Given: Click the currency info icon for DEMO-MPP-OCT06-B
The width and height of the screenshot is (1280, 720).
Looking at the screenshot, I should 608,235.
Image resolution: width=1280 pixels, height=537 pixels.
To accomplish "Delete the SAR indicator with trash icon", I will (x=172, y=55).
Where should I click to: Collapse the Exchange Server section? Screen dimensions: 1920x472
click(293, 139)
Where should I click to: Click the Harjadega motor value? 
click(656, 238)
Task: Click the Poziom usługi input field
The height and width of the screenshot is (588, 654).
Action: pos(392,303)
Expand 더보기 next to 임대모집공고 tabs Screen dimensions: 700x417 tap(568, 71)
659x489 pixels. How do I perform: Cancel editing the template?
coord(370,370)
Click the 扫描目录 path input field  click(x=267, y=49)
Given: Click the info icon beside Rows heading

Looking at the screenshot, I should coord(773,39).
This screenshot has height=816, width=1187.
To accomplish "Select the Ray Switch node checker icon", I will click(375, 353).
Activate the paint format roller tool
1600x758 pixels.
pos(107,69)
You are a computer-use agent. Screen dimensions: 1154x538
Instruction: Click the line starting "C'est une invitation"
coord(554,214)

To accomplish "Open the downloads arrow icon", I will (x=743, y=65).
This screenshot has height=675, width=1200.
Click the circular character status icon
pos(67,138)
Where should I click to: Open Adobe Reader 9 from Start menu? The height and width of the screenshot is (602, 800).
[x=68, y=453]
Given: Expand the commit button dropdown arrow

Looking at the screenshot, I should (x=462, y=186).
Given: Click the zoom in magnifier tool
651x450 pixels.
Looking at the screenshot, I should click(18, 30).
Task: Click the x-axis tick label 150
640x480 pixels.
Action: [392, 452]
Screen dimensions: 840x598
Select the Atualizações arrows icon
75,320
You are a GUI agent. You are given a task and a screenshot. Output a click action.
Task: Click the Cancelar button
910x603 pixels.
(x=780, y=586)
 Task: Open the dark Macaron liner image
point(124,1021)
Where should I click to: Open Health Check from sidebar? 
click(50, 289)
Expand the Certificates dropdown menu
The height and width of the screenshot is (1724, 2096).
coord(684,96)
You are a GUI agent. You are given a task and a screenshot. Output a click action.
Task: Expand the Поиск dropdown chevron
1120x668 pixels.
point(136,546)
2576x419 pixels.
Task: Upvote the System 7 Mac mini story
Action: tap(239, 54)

##########

*Work request:*
Pull every line with the string "tool" from the data above.

*Answer space:*
Activate the paint format roller tool
Given: Click the zoom in magnifier tool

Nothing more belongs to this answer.